Florida wants all school doors, gates locked. It could get costly.
The days of unlocked doors, gates and other access points at Florida’s schools are coming to an end.
New state law, which takes effect July 1, says schools must keep all classroom, building and campus entrances and exits closed and locked when students are present, “regardless of whether it is during normal school hours” — unless it’s time for changing classes or a staff member is monitoring the spot.
School district officials said they applaud the effort. But putting the mandate into effect could be problematic, they added. Some worry that the cost of securing doors while still allowing for students and staff to move freely could run into millions of dollars.
“The intent was good,” Pasco County schools superintendent Kurt Browning said of the law, which Gov. Ron DeSantis signed in May. “It is the actual implementation of that bill that is causing the Pasco district, and districts across the state, a great deal of pause.”
“We are trying to figure out how to comply with it,” Browning said, noting the short turnaround time makes it more difficult to create a workable plan.
The concerns center on issues such as how to deal with students who need to leave class and go to a counselor’s office in a different building. Or how to handle students who are on campus for after-school extracurricular activities that don’t involve a teacher or coach. Or what do to when parents and the public are attending a performance in one part of the school while students are preparing in a different area.
“I don’t think there’s a school district in the entire state that is going to be able to lock every door and every gate, or have it staffed,” said John Newman, chief of security for Hillsborough County schools.
Further complicating matters is the fact that not all schools have the same characteristics. Some are single buildings with a lone visitor entrance, while others have several buildings spread over many acres. Some have doors that face outside, while others have doors facing corridors that must be accessed by a separate entrance.
Each campus can require a different approach.
Newman said he and his peers in other districts are collaborating daily to work on solutions, while awaiting further direction from the state. The Board of Education adopted a rule governing the requirements on Wednesday, but it offered little beyond the wording of the law that has baffled district leaders.
Many are looking long-term toward ideas such as giving everyone on campus individualized key cards, or using programmable hall passes. But that’s a costly move that could not be implemented over the summer.
In the meantime, Newman said he’s looking at a more immediate answer that doesn’t lead to locking every door. He’s focused on language in the law allowing for doors to remain open if “other safety measures” are in place.
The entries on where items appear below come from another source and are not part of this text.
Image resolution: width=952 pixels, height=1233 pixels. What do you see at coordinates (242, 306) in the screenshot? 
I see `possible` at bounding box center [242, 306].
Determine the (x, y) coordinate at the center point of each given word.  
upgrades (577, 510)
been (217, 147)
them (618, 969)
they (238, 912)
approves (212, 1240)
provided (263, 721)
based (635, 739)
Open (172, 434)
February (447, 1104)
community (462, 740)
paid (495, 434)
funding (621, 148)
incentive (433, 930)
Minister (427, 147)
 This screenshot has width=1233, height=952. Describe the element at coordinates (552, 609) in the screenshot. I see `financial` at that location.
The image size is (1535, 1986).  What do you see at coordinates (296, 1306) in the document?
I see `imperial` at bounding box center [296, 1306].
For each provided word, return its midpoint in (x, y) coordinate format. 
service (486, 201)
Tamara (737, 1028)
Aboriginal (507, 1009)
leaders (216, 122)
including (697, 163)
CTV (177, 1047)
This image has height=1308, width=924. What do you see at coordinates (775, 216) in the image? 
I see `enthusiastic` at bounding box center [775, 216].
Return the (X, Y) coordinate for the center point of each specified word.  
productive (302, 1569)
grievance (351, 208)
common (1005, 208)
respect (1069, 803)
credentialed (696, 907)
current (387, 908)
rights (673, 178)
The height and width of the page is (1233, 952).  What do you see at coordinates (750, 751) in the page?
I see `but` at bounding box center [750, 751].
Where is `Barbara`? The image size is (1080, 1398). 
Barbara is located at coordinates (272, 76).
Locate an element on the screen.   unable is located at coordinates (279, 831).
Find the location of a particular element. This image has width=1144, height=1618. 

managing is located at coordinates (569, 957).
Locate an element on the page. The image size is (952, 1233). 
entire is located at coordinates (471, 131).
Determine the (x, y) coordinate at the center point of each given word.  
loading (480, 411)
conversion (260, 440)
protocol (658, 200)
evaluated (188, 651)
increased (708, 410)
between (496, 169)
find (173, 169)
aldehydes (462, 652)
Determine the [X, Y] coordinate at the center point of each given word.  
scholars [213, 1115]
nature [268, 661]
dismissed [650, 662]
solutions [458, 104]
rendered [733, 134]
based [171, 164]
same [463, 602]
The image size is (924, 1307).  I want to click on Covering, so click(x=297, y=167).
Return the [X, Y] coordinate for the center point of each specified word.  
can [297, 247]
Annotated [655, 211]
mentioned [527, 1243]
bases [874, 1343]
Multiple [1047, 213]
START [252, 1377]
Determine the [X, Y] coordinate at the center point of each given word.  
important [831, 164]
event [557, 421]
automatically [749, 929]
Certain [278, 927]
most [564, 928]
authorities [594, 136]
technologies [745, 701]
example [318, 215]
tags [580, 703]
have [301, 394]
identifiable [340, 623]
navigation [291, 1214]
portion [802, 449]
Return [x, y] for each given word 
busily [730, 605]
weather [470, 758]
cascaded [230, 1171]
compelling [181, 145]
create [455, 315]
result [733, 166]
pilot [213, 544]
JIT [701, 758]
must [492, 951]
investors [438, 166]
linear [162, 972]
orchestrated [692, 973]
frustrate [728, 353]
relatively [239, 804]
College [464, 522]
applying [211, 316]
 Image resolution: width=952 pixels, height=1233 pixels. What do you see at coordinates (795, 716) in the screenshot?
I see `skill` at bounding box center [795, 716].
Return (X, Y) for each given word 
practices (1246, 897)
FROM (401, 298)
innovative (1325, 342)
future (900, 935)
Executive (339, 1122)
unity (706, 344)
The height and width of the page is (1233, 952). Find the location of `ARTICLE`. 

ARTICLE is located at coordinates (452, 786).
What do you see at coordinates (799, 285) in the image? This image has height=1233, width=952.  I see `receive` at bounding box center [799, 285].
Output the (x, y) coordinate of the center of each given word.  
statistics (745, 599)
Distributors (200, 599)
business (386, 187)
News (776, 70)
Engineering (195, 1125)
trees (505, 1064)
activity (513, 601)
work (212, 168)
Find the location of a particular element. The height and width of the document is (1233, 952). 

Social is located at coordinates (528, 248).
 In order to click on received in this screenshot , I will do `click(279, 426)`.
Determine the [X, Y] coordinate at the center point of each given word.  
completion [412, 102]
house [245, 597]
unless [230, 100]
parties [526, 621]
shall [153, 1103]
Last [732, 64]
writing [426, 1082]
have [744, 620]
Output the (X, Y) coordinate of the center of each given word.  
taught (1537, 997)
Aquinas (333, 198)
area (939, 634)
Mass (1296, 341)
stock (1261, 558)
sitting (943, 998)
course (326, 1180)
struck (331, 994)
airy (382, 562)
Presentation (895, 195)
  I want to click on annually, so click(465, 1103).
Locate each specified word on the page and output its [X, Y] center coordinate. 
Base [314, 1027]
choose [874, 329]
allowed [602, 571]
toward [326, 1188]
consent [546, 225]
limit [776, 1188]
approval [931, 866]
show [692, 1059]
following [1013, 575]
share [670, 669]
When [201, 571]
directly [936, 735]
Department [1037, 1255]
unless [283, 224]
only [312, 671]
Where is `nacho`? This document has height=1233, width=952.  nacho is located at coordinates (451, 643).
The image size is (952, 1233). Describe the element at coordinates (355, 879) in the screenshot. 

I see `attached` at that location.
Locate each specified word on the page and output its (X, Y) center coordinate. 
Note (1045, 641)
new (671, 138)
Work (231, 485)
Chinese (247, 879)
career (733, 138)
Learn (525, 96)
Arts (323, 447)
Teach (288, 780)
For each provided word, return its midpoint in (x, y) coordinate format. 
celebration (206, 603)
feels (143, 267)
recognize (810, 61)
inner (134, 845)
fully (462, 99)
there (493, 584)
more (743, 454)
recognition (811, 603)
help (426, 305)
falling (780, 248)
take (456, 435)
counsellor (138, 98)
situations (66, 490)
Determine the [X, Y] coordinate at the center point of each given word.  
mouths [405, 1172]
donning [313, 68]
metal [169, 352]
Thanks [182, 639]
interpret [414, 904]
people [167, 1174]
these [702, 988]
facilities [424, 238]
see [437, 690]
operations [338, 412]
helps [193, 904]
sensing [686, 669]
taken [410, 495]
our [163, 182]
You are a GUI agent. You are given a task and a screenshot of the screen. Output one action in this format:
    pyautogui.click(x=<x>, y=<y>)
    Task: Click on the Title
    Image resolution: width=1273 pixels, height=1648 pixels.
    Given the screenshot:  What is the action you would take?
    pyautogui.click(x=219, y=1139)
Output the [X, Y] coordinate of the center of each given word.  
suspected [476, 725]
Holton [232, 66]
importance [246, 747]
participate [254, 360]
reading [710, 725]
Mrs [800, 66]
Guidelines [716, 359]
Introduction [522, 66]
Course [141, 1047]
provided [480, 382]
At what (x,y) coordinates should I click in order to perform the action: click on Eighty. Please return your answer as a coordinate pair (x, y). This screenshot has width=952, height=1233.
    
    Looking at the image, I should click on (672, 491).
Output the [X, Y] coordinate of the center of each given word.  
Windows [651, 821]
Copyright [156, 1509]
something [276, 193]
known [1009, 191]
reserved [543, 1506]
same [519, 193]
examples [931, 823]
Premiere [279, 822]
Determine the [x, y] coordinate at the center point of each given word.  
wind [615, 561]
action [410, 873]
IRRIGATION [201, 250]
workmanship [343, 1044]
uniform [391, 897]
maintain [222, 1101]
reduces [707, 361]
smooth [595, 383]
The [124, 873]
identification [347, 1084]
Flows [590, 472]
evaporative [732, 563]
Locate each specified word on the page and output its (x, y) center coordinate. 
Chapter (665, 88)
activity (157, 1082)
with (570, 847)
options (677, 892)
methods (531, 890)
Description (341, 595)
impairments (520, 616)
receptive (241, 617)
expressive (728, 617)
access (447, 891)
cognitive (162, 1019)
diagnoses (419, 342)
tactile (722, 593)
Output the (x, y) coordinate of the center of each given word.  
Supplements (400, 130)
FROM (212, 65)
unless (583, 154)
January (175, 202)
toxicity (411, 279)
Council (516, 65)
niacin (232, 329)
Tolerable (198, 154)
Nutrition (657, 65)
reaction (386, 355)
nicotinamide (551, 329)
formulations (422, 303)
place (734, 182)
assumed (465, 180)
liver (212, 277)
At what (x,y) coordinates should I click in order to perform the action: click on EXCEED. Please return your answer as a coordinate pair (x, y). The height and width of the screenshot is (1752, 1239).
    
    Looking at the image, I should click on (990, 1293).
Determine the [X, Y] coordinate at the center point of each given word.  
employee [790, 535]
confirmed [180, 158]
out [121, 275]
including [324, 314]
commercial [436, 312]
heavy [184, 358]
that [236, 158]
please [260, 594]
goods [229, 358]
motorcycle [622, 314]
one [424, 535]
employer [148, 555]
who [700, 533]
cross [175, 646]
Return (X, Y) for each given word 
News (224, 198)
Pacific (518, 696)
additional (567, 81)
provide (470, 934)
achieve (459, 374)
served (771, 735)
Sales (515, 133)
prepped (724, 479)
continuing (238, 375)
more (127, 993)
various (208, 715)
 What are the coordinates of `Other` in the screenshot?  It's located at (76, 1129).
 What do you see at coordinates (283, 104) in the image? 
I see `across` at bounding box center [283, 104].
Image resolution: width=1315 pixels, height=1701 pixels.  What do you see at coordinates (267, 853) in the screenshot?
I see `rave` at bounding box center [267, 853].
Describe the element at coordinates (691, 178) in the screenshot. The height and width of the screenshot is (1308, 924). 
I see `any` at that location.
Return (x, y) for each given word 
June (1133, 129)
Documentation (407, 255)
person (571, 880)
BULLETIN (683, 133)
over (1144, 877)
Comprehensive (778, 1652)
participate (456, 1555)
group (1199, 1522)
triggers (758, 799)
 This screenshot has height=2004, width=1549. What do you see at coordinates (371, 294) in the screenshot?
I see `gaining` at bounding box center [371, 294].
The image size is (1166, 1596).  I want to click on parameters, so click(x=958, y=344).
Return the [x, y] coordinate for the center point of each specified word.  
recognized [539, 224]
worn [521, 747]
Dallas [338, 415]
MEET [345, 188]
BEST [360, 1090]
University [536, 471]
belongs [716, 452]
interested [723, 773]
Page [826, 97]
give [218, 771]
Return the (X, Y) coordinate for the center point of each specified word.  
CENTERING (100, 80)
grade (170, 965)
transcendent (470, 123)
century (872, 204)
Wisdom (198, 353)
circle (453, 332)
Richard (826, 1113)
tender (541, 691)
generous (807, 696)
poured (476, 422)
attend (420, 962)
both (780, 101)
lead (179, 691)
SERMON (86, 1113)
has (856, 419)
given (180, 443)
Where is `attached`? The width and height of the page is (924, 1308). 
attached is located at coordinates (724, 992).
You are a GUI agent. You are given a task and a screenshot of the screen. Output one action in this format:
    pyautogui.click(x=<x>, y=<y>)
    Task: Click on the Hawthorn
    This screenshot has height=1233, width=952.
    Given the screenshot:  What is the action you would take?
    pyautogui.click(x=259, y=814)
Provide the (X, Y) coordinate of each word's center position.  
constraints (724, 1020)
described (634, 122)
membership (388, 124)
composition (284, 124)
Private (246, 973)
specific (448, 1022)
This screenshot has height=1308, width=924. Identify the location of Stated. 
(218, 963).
He offered an example of a school where visitors must pass through a secure entrance to get into the administration office, and have their ID checked before they pass through another locked door to get into any area where students are present. He said other doors leading to that “exclusionary zone” might not have to be locked, because of the controlled access from the outside.
Officials are determining which, if any, Hillsborough schools have adequate preexisting security systems that would allow for this approach.
It’s important to make such distinctions when dealing with such an important issue, Browning said.
“You have to assume a school has built-in layers of protection before (outsiders) get to the interior part of the school,” he said. “Our goal is keeping bad people out, people that are not authorized to be on our campuses.”
It’s not to impede the normal daily flow of school, he said.
Pinellas County Sheriff Bob Gualtieri, who leads the state school safety commission, helped write the latest legislation. He said school officials should use common sense in tackling this topic.
“There is no perfect,” Gualtieri said. “We are looking for people to genuinely and sincerely do the best they can under the circumstances.”
That wasn’t happening before, even as the state took steps to increase campus security after the 2018 shooting massacre at Marjory Stoneman Douglas High in Parkland. Schools added locked exterior gates with video doorbells for entry, clear bags at large school events, crisis drills, armed guards and more since that time.
State safety audits revealed “significant noncompliance,” Gualtieri said, with some educators and administrators defiantly refusing to adopt some of the recommended actions.
“We had to act on it,” he said.
Some of the responses to the new measures are overreactions, Gualtieri suggested. He said the requirements can be applied in a realistic, meaningful way.
For example: Requiring all doors to be locked later in the evening when custodians have the doors open for cleaning, but a teacher is tutoring a handful of students in one room, is perhaps too technical of a reading, Gualtieri said.
But school officials said they are concerned with the technicalities, given the state’s willingness to penalize districts for their interpretations of vague laws on other issues. That has them parsing out the meaning of terms such as “normal school hours.”
They also don’t want to face the consequences for teachers who leave their doors open to monitor nearby classes covered by substitutes, for instance; or to allow air flow when the air conditioner stops working. The law does not appear to offer any wiggle room.
Newman said he expected more answers as school safety officers meet with state officials over the summer to discuss next steps.
“We have to determine, where is that sweet spot” that keeps schools safe while “not letting school see like a detention center,” he said. “I think we’re going to have some growing pains this year.”